でも『かとる』が法律に違反しない範囲で行うのは可能で。
「美希さんは『いっぷ』にこだわるね。何でだい?」
聞かれてしまうと、私も詰まってしまう。
『何で』?
「気持ち良いからです」
端的に答えるとアルタ先輩はため息をつく。
納得のいく答えではなかったらしい。
「それなら学園に帰って『ヤリ部屋』に行けば良いだろう?……そうじゃなくて、僕じゃなきゃいけない理由、サ」
言われても、よく分からない。
「嫌がられると余計にシてみたくなるからでしょうか」
私の次の答えは、『良い』ものだったらしい。
アルタ先輩は微笑む。
「成程ね。

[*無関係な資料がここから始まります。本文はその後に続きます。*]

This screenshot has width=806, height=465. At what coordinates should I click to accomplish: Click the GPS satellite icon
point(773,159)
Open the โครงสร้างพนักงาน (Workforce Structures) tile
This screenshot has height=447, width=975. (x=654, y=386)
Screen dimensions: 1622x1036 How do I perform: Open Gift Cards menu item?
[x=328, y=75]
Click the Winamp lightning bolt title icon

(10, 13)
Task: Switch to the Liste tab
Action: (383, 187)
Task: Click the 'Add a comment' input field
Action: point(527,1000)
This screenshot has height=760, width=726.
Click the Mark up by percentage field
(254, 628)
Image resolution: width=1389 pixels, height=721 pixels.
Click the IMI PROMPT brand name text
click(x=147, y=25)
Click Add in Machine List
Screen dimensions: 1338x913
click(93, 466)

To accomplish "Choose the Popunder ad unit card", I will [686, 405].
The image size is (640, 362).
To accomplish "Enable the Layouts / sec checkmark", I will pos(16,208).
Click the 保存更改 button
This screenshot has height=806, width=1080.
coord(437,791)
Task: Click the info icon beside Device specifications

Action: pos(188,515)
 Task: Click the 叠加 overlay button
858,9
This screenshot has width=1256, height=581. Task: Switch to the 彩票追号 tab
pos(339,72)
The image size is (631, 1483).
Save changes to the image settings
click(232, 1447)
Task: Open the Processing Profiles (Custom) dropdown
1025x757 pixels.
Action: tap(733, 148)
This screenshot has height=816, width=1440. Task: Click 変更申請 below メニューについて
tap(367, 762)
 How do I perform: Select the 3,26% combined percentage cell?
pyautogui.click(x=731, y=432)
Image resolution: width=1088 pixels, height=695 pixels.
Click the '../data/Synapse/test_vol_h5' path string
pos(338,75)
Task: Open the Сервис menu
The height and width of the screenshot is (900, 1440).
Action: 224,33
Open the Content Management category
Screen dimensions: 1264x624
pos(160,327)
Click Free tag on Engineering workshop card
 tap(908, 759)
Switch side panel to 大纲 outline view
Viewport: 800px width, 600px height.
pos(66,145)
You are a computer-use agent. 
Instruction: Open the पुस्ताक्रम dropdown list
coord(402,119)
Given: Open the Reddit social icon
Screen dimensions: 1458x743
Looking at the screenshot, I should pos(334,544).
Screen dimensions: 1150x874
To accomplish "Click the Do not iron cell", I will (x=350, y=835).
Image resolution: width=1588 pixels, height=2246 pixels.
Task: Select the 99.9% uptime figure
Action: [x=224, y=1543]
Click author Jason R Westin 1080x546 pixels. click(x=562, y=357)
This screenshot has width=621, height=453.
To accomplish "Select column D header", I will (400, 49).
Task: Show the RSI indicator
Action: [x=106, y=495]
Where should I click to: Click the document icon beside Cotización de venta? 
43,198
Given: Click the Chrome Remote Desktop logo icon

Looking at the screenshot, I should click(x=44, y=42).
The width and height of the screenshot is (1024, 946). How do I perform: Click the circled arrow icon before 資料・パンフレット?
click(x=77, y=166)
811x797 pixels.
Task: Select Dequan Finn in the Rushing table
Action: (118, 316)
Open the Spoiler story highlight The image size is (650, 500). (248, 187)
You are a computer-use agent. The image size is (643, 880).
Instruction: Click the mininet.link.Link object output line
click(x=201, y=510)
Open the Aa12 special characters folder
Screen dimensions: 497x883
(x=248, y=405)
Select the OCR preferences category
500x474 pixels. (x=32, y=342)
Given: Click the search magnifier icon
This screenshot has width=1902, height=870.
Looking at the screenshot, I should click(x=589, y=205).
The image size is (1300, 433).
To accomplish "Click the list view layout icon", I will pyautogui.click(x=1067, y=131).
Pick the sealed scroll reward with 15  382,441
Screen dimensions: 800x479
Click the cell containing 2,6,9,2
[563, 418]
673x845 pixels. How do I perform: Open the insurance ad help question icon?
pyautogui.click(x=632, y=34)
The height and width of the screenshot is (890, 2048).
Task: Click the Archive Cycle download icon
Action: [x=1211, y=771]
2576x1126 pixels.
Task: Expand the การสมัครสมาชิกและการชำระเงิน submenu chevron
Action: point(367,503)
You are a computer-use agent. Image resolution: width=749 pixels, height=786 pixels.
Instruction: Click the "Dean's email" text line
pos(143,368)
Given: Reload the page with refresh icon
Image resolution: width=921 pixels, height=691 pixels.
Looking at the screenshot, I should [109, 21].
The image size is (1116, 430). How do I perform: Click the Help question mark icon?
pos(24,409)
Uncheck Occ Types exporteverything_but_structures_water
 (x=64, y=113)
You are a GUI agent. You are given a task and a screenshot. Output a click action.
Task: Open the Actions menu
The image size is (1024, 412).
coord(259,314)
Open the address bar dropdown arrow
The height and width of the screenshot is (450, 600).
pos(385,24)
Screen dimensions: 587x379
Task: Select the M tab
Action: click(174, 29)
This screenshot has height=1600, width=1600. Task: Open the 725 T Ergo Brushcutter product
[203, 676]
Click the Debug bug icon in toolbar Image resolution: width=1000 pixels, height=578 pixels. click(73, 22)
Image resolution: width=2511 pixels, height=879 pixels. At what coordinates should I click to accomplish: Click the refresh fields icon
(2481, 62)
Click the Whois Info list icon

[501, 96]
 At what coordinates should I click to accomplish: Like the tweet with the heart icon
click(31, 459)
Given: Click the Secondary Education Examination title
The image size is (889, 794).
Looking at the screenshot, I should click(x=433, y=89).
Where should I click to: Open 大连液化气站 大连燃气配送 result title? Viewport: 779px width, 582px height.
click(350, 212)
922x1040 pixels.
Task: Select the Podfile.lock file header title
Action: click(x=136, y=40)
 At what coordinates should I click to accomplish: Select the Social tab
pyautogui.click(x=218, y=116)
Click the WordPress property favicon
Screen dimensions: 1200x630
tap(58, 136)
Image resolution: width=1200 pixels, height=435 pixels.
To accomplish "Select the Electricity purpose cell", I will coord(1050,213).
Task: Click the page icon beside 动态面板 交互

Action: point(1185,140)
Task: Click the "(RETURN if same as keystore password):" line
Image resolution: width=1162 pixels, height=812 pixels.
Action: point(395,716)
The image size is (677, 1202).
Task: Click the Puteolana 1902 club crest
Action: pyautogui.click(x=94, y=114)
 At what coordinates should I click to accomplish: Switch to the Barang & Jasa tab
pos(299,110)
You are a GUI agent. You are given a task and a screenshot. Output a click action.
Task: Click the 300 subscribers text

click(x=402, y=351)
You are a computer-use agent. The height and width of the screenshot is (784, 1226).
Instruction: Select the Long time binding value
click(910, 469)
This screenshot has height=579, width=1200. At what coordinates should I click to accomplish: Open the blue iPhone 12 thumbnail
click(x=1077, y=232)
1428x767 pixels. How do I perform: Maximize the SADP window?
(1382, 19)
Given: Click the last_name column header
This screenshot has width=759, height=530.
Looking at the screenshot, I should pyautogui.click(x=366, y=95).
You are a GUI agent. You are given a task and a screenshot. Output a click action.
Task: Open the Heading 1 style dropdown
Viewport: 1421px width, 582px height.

得心した。良いよ、『いっぷ』しようか」
アルタ先輩の言葉にめろつく。
「でも、そうしたらもう僕は君を呼び出さないし、食事も一緒にしないし、教室へも行かないよ、それでも良いかい?」
人魚姫をたぶらかす魔女みたいにアルタ先輩が言った。
それに私はぷぅと頬をふくらます。
「嫌です」
アルタ先輩にとって、私がお気に入りである様に、又私もアルタ先輩を特別に視ていた。
「アルタ先輩の意地悪」
隣にある肩に自分のそれをぶつける。
アルタ先輩は笑っていた。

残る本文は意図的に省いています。